Go through the entries below and say how many lines contain the string "Share"; write only that number.

═══ Record extracts ═══

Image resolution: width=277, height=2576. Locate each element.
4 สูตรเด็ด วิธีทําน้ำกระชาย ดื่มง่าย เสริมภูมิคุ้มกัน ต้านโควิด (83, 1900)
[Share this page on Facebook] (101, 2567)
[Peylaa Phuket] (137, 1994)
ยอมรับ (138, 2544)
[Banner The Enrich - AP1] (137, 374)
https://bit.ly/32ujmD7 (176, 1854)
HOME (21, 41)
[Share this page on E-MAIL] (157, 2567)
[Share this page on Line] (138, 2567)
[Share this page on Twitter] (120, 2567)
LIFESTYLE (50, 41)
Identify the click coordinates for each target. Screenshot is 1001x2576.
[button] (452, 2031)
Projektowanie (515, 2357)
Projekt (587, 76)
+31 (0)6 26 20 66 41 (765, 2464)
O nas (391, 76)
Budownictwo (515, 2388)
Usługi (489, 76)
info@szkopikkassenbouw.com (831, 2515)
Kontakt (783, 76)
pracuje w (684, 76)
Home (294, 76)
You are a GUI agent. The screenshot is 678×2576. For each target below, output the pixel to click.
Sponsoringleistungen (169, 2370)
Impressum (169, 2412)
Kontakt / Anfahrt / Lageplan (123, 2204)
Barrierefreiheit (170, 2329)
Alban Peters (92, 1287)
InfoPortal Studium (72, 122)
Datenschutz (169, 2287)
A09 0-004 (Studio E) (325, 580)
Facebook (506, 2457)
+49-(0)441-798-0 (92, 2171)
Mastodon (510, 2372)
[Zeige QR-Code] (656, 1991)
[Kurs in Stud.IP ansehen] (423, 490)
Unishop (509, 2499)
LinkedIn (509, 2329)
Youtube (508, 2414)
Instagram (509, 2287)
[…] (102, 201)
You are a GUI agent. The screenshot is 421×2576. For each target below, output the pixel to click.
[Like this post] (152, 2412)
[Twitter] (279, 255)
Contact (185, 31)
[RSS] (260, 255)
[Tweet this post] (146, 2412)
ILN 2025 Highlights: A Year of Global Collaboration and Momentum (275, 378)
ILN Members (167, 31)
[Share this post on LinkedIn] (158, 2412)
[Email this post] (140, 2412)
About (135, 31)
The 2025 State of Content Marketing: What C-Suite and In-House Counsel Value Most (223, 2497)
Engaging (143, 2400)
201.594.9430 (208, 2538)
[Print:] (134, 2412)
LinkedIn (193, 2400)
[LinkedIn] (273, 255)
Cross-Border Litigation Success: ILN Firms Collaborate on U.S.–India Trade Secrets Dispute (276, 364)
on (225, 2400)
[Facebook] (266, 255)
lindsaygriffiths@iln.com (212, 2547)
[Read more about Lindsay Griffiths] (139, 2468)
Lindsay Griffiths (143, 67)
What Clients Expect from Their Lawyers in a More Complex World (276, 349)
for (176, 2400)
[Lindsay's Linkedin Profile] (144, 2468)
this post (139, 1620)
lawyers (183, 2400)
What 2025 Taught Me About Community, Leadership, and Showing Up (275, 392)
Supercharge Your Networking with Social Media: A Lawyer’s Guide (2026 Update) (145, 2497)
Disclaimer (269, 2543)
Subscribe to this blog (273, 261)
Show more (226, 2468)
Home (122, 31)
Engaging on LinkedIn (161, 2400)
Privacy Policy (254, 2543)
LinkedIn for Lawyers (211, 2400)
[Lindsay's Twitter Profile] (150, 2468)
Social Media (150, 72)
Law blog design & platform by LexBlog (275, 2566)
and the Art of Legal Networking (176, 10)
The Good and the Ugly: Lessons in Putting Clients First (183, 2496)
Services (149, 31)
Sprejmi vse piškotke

═══

→ Final answer
5